Data entries
[Start of section]
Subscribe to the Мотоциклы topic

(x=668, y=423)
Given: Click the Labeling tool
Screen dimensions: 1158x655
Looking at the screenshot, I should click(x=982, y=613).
[End of section]
Task to complete:
Give the entries once more, exactly as they appear.

Finished exercise:
Subscribe to the Мотоциклы topic

(x=668, y=423)
Given: Click the Labeling tool
Screen dimensions: 1158x655
Looking at the screenshot, I should click(x=982, y=613).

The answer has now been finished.